Like SpLIP, MaPLe is a multimodal prompt learning method, but it only supports unidirectional token sharing from vision to text (initializing visual prompts with text prompts) and is limited to specific layers. SpLIP implements a bidirectional, all-layer knowledge exchange, which is more effective for SBIR.

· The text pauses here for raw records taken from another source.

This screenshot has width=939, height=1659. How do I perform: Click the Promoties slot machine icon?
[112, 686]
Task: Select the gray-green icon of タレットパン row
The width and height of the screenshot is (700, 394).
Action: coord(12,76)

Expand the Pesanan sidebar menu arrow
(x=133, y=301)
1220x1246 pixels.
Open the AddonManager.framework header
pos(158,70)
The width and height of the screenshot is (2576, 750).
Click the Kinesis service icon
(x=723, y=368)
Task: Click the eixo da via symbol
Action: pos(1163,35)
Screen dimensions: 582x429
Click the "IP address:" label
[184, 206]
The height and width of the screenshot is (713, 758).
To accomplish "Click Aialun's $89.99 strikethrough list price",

Comparison with CLIP-AT (CVPR'23)

CLIP-AT utilizes visual prompts combined with a patch shuffling triplet objective. SpLIP upgrades this in three dimensions: multimodal prompts (vs. unimodal), conditional jigsaw (vs. naive permutation matching), and adaptive margin (vs. fixed margin). SpLIP outperforms CLIP-AT by 14-15% mAP in cross-dataset evaluations.

Insights

  • The paradigm of bidirectional prompt sharing can be extended to other cross-modal tasks (e.g., text-to-image generation, VQA).
  • The adaptive margin concept can be applied to any metric learning based on CLIP semantic space.
  • The conditional jigsaw task idea can be generalized to other scenarios requiring fine-grained alignment (e.g., cross-domain ReID, medical image registration).

Rating

  • Novelty: ⭐⭐⭐⭐ — Bidirectional multimodal prompt sharing + conditional jigsaw + adaptive margin, with three innovations working collaboratively.
  • Experimental Thoroughness: ⭐⭐⭐⭐⭐ — Three ZS-SBIR settings × four datasets + cross-dataset generalization + detailed ablations, highly comprehensive.
  • Writing Quality: ⭐⭐⭐⭐ — Method description is clear, formula notation is complete, and the illustrations are intuitive.
  • Value: ⭐⭐⭐⭐ — Re-establishes a new adapter paradigm for CLIP in the SBIR domain, with the bidirectional prompt mechanism showing solid generalizability.